**Stated exercise**
List the lines of these items as a numbered list, leaving out blank lines and any pictures.

**Item position entries**
— BEGIN —
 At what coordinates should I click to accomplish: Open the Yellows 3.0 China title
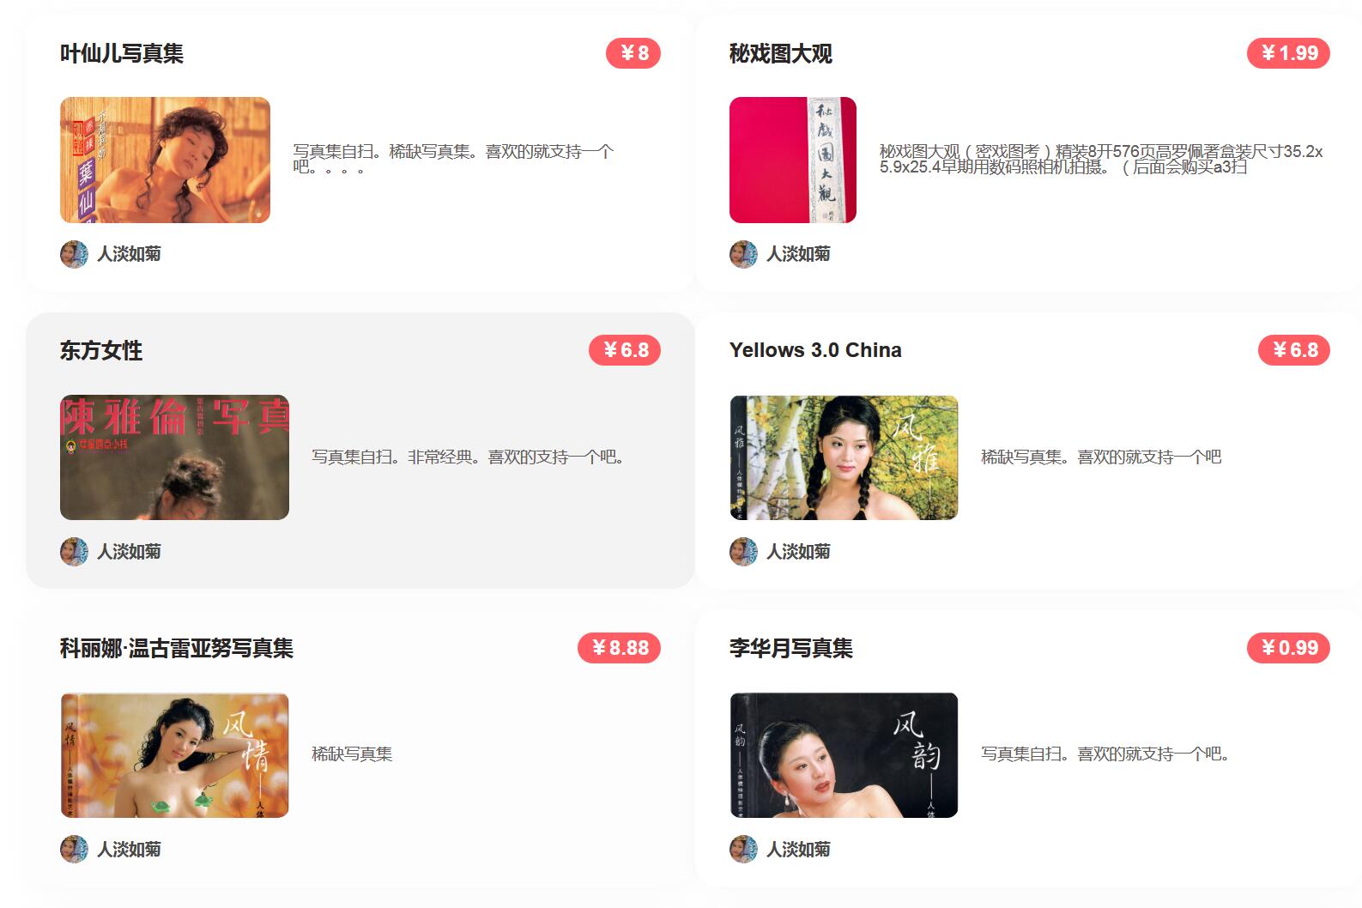(815, 350)
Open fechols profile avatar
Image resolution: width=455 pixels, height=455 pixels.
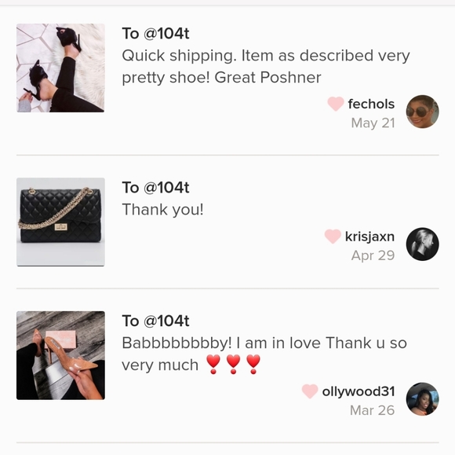pyautogui.click(x=422, y=112)
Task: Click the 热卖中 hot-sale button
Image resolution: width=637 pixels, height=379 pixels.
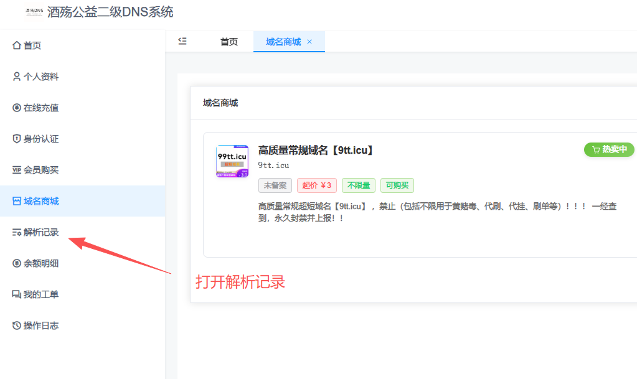Action: (x=608, y=149)
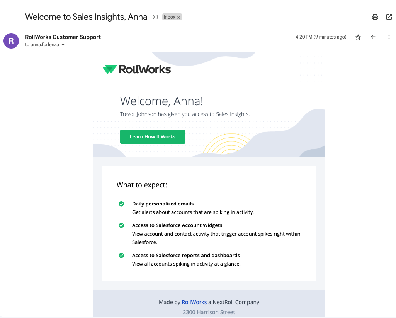The height and width of the screenshot is (318, 396).
Task: Click the 2300 Harrison Street address link
Action: tap(209, 312)
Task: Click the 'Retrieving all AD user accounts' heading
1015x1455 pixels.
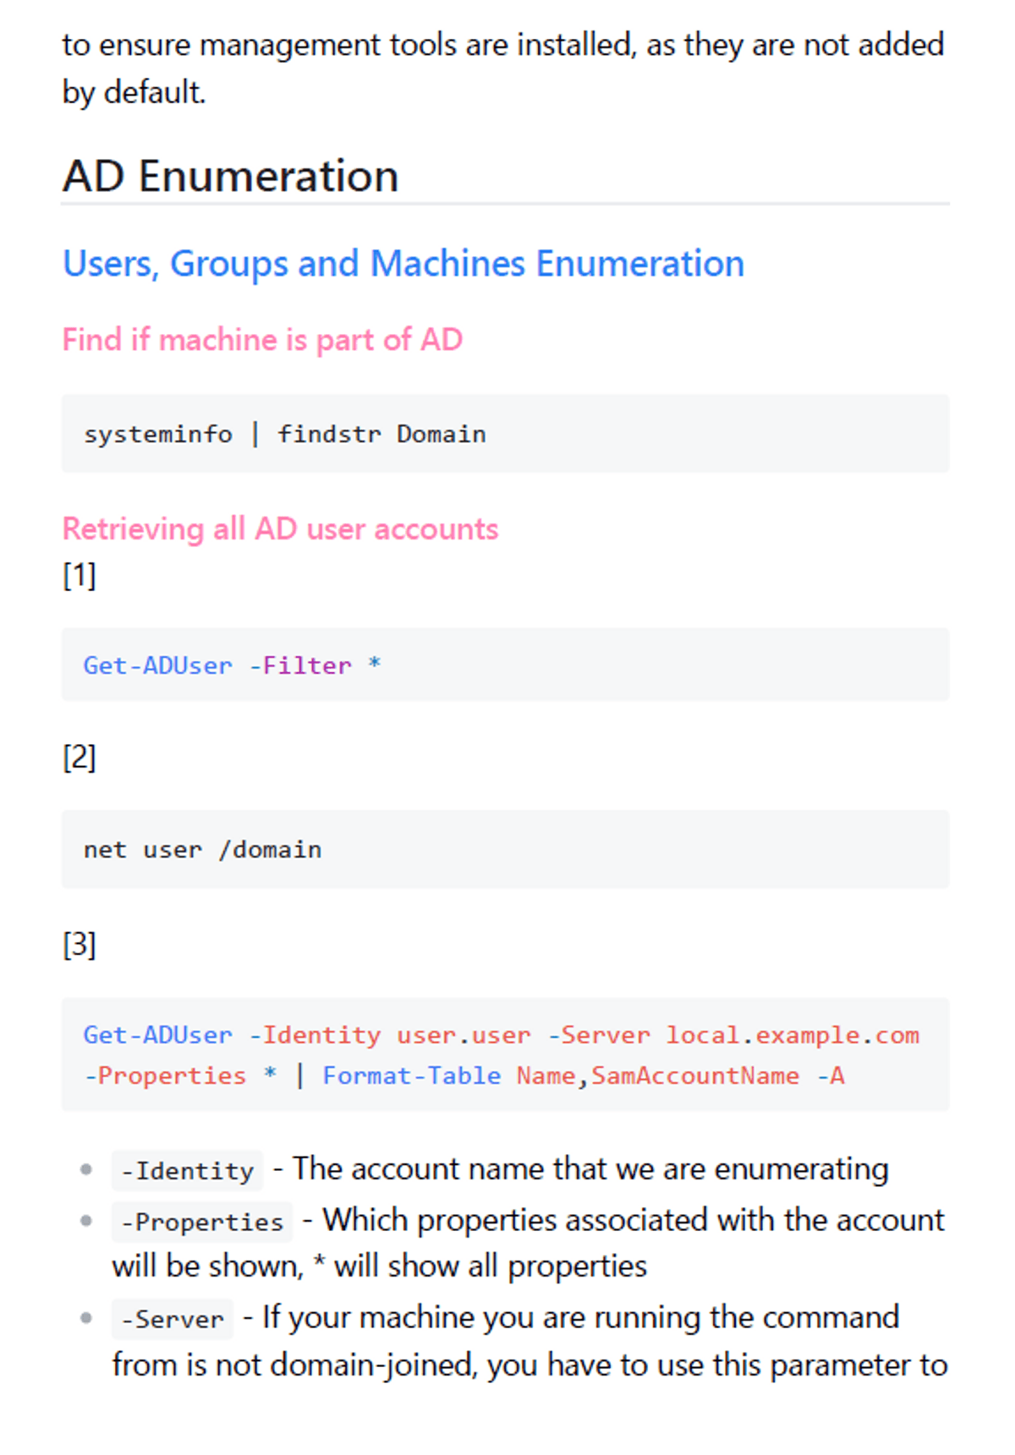Action: [x=280, y=529]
— END —
**Complete response**
1.  At what coordinates should I click to accomplish: Open the Yellows 3.0 China title
2. (815, 350)
3. Open fechols profile avatar
4. Image resolution: width=455 pixels, height=455 pixels.
5. pyautogui.click(x=422, y=112)
6. Task: Click the 热卖中 hot-sale button
7. Image resolution: width=637 pixels, height=379 pixels.
8. Action: (x=608, y=149)
9. The height and width of the screenshot is (318, 396).
10. Task: Click the 2300 Harrison Street address link
11. Action: tap(209, 312)
12. Task: Click the 'Retrieving all AD user accounts' heading
13. 1015x1455 pixels.
14. Action: [x=280, y=529]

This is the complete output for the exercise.